UDC 530.145:536.75

PHYSICS

L. L. BUIISHVILI, N. P. GIORGADZE

ON THE QUANTUM-STATISTICAL THEORY OF SPIN DIFFUSION

(Presented by Academician N. N. Bogolyubov on 21 IV 1969)

In paper (¹) the coefficient of spin diffusion was expressed in terms of moments of the corresponding correlation functions. In so doing, the reasoning was based on certain models requiring the introduction of auxiliary variable fields, and some assumptions were adopted which substantially restrict the generality of the conclusion. At the same time, considerable progress has recently been achieved in the development of the general theory of the statistical physics of irreversible processes (²).

In this connection it is of interest to obtain an expression for the diffusion coefficient starting from the general method of the nonequilibrium statistical operator proposed by D. N. Zubarev (³) and used for the investigation of diffusion of magnetic moment in paper (⁴).

**Exercise goal:**
Please state whether each statement below agrees with the spin diffusion passage, answering yes or no and quoting the deciding words from it.
1. In paper (¹), the spin diffusion coefficient was expressed in terms of moments of correlation functions.
2. The nonequilibrium statistical operator method was proposed by N. N. Bogolyubov.
3. The assumptions adopted in paper (¹) widen the generality of its conclusion.

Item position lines
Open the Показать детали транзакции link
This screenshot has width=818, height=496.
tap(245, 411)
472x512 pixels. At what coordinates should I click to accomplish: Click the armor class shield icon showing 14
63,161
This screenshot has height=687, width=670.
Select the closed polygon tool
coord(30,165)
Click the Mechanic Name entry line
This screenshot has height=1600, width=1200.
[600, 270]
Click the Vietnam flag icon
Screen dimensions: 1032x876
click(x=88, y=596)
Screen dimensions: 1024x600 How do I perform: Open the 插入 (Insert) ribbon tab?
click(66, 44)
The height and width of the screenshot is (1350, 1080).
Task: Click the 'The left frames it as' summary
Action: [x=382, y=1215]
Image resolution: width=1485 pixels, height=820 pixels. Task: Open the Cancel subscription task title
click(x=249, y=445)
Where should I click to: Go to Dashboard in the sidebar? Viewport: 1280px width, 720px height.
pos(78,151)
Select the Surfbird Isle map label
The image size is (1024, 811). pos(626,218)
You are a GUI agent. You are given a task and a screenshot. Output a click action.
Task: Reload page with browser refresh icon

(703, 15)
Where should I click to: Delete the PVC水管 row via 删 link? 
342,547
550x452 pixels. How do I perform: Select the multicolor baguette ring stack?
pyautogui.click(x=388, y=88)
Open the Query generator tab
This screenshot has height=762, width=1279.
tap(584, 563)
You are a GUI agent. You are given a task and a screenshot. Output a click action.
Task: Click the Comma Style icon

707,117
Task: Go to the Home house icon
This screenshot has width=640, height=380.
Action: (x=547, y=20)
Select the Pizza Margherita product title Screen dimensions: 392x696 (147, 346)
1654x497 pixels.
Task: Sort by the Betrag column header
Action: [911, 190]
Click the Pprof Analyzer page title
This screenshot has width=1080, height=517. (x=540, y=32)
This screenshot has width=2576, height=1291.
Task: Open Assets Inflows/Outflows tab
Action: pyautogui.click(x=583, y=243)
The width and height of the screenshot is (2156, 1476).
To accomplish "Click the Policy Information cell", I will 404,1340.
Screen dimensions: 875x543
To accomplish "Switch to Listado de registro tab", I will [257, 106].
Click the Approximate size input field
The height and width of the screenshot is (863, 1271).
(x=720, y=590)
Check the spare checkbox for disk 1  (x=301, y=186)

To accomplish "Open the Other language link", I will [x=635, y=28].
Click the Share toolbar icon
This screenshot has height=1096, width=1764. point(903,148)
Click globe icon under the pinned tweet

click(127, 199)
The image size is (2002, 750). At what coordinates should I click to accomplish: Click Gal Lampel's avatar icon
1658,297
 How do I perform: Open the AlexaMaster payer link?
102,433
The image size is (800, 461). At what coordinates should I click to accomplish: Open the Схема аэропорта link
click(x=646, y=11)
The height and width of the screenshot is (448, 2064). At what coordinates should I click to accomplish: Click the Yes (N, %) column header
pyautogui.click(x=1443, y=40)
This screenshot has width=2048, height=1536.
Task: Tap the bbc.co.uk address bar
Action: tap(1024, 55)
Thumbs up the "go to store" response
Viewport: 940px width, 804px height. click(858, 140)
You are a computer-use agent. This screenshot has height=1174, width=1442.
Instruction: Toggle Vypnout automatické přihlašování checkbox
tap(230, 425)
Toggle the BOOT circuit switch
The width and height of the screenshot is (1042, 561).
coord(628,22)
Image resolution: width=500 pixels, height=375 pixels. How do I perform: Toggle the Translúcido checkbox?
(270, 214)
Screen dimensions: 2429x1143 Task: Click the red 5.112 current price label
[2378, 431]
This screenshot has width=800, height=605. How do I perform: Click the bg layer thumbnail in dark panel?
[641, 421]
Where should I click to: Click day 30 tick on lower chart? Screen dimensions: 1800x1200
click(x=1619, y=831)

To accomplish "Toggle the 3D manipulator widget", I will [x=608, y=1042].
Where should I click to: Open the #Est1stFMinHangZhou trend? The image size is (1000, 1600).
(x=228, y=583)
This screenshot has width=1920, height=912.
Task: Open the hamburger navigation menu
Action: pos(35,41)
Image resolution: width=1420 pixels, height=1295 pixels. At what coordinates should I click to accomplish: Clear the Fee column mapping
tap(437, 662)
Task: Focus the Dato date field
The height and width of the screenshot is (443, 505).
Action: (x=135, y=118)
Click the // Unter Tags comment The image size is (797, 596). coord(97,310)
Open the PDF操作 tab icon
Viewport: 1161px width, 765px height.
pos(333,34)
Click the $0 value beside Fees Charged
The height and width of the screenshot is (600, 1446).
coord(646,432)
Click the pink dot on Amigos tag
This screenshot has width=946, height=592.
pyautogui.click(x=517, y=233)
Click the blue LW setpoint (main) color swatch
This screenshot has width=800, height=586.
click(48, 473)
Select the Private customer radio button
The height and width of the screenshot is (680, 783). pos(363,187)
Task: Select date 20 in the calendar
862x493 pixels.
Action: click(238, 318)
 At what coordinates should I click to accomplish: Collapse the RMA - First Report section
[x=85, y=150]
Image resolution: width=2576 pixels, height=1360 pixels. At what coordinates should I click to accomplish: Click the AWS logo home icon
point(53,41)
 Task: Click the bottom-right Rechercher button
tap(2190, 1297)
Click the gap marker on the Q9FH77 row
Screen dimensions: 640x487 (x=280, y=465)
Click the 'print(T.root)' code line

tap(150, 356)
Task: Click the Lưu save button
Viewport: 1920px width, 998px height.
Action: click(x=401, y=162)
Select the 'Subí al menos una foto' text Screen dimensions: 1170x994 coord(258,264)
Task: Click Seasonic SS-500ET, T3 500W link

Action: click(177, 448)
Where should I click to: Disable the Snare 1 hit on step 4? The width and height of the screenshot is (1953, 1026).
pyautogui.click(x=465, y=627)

**In response:**
1. Yes: "the coefficient of spin diffusion was expressed in terms of moments of the corresponding correlation functions"
2. No: "the nonequilibrium statistical operator proposed by D. N. Zubarev (³)"
3. No: "some assumptions were adopted which substantially restrict the generality of the conclusion"